Data records ->
>>>
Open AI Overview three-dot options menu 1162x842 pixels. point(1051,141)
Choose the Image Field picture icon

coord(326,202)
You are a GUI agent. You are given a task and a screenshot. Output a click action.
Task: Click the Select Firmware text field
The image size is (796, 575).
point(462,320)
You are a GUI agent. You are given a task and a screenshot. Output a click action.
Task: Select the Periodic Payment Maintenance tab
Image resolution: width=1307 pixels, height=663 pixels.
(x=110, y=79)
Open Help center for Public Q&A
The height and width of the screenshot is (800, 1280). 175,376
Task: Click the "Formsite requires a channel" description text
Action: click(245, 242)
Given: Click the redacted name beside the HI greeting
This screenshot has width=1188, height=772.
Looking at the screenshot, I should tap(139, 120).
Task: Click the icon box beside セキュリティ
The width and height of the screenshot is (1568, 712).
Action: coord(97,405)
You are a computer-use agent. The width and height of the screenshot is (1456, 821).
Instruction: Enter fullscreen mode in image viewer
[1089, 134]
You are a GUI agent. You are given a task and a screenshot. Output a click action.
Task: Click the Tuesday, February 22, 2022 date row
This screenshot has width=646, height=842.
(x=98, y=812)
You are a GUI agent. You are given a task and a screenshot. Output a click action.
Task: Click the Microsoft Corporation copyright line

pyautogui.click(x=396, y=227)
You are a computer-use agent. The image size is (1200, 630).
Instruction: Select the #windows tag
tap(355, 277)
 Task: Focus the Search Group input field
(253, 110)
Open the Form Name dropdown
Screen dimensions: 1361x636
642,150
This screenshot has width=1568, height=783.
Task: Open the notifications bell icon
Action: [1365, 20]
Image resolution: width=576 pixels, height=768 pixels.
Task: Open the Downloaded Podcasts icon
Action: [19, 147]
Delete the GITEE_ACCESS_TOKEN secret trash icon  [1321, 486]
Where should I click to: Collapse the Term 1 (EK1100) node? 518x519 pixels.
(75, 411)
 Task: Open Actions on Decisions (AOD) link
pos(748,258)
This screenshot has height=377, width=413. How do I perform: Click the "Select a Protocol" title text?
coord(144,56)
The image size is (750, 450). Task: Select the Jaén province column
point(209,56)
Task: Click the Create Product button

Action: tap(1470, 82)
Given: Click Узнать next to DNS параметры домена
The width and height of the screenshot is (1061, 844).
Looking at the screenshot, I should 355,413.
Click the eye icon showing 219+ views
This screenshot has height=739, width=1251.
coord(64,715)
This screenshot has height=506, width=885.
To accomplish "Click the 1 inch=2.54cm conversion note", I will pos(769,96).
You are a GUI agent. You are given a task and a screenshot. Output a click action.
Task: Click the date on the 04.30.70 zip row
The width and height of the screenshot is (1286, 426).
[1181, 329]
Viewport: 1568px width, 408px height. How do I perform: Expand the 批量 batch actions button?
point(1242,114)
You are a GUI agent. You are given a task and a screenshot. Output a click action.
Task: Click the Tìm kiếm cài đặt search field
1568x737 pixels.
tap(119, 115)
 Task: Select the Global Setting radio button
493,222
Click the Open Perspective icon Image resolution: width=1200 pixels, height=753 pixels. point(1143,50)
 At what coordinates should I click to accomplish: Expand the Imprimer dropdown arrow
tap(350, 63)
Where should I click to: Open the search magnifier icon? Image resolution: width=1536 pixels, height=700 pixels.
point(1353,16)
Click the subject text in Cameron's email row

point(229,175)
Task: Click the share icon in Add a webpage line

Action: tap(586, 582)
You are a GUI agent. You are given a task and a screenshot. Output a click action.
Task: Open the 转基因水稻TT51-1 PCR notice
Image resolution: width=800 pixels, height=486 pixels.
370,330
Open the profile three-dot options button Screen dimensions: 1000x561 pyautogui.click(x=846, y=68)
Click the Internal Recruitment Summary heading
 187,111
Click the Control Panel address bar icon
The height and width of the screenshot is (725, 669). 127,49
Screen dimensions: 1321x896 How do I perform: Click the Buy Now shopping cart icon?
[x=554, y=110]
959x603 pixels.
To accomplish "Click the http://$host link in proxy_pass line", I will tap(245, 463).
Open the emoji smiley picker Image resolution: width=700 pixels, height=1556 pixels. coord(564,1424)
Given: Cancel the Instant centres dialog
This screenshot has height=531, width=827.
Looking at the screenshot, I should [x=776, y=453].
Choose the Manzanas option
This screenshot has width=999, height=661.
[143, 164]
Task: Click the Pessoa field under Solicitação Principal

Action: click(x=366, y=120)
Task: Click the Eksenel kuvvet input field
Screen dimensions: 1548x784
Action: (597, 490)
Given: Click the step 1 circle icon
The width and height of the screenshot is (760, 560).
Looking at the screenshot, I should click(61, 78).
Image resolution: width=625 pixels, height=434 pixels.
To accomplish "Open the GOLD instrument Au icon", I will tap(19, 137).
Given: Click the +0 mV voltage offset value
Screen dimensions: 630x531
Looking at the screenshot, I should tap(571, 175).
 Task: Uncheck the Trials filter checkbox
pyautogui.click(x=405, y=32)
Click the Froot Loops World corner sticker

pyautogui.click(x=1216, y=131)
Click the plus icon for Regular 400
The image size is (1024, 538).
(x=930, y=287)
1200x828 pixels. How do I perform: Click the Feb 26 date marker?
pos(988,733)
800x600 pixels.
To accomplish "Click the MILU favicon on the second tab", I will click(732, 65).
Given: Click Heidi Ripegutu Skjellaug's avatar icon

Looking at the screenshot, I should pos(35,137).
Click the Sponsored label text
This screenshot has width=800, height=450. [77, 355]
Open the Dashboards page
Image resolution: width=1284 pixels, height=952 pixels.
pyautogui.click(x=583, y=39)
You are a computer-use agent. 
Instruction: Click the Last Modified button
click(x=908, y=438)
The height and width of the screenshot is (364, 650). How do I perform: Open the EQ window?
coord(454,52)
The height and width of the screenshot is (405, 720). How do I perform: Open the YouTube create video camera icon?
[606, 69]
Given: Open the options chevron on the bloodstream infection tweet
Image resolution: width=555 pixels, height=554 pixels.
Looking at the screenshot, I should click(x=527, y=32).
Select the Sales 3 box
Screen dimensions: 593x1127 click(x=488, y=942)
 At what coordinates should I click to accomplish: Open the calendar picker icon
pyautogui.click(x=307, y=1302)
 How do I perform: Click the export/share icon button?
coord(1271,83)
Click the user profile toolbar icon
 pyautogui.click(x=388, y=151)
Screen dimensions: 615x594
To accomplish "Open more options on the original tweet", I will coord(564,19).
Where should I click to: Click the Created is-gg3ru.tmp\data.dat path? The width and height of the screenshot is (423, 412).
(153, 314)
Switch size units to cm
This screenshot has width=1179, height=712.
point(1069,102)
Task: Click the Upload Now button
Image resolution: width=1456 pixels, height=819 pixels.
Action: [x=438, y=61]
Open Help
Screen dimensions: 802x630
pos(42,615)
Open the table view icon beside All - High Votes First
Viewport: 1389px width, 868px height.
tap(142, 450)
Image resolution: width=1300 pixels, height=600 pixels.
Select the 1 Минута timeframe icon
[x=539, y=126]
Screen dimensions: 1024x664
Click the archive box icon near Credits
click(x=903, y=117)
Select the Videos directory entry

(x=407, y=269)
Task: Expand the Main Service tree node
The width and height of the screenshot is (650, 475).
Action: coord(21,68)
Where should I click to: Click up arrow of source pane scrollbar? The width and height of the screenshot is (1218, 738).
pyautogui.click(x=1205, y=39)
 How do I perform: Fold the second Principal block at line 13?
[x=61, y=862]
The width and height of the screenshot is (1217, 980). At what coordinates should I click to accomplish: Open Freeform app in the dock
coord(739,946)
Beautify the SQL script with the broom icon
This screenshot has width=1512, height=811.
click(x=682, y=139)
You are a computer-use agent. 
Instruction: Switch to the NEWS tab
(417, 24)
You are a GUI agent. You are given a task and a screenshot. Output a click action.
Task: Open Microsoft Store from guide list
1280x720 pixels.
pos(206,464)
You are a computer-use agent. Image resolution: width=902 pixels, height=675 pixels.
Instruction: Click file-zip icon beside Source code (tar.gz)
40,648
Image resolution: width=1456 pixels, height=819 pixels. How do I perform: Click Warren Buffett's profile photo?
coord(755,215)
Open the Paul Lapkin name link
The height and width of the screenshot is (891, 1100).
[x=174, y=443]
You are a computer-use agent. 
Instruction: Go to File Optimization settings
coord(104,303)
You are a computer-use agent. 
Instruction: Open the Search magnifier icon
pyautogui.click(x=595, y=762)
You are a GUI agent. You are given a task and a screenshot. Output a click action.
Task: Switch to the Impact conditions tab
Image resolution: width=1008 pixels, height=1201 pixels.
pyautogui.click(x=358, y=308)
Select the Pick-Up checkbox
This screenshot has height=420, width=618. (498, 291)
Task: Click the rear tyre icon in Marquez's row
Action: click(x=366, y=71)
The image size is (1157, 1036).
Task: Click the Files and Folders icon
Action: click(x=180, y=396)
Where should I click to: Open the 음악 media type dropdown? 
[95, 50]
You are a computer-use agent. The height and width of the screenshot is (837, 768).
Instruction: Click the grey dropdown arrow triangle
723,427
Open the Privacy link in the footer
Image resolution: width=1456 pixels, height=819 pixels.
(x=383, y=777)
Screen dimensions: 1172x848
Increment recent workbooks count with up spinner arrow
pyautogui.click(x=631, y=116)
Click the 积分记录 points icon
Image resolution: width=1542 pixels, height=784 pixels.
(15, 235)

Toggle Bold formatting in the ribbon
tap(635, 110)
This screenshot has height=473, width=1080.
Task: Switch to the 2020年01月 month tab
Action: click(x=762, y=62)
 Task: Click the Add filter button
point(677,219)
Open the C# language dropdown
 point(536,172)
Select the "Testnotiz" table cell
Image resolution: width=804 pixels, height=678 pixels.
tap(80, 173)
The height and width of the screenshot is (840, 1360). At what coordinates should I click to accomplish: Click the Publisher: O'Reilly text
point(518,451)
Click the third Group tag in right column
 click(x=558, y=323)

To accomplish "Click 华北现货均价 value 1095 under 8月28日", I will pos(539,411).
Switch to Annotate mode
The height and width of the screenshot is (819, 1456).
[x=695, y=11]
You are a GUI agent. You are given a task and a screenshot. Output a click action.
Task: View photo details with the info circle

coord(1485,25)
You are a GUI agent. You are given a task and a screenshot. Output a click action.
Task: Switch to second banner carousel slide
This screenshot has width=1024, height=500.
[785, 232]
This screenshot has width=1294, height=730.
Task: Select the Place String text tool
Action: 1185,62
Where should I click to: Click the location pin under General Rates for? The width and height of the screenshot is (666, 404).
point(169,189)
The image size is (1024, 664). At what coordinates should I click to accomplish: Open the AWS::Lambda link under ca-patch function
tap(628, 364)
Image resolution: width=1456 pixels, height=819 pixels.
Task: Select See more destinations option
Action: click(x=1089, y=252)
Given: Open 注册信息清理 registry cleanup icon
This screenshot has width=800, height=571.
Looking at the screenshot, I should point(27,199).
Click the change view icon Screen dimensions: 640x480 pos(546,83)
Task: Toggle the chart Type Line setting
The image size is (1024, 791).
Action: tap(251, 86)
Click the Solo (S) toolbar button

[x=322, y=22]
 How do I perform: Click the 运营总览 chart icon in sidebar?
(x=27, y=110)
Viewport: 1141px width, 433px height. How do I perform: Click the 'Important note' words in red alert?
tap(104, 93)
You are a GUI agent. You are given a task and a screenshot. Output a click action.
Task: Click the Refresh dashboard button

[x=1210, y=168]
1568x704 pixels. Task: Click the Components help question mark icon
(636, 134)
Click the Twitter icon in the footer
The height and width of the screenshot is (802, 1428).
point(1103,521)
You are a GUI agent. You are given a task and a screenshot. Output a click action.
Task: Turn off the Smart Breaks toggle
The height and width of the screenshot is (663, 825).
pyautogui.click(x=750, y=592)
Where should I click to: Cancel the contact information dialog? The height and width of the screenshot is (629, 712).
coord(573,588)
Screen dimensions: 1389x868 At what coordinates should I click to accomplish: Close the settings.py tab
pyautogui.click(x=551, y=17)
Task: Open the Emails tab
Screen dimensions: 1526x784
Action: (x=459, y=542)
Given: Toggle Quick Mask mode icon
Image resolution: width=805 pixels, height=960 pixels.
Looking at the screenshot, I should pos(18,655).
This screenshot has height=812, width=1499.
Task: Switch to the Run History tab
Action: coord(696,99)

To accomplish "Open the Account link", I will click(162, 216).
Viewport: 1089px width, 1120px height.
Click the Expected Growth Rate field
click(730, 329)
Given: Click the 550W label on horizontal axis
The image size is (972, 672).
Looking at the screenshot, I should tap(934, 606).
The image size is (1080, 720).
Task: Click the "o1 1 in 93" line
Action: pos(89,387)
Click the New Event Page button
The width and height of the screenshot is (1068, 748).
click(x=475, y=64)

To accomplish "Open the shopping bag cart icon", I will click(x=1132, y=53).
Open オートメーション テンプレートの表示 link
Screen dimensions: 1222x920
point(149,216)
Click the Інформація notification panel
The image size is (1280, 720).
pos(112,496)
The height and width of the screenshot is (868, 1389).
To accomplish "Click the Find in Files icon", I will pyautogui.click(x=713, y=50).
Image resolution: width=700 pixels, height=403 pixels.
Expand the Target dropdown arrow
<<<
Exercise ->
Convert the lines of the listing above, from its first line through the line containing "Action: coord(97,405)", into a numbered list with blank lines omitted.

Answer to this task ->
1. Open AI Overview three-dot options menu 1162x842 pixels. point(1051,141)
2. Choose the Image Field picture icon
3. coord(326,202)
4. You are a GUI agent. You are given a task and a screenshot. Output a click action.
5. Task: Click the Select Firmware text field
6. The image size is (796, 575).
7. point(462,320)
8. You are a GUI agent. You are given a task and a screenshot. Output a click action.
9. Task: Select the Periodic Payment Maintenance tab
10. Image resolution: width=1307 pixels, height=663 pixels.
11. (x=110, y=79)
12. Open Help center for Public Q&A
13. The height and width of the screenshot is (800, 1280). 175,376
14. Task: Click the "Formsite requires a channel" description text
15. Action: click(245, 242)
16. Given: Click the redacted name beside the HI greeting
17. This screenshot has width=1188, height=772.
18. Looking at the screenshot, I should tap(139, 120).
19. Task: Click the icon box beside セキュリティ
20. The width and height of the screenshot is (1568, 712).
21. Action: coord(97,405)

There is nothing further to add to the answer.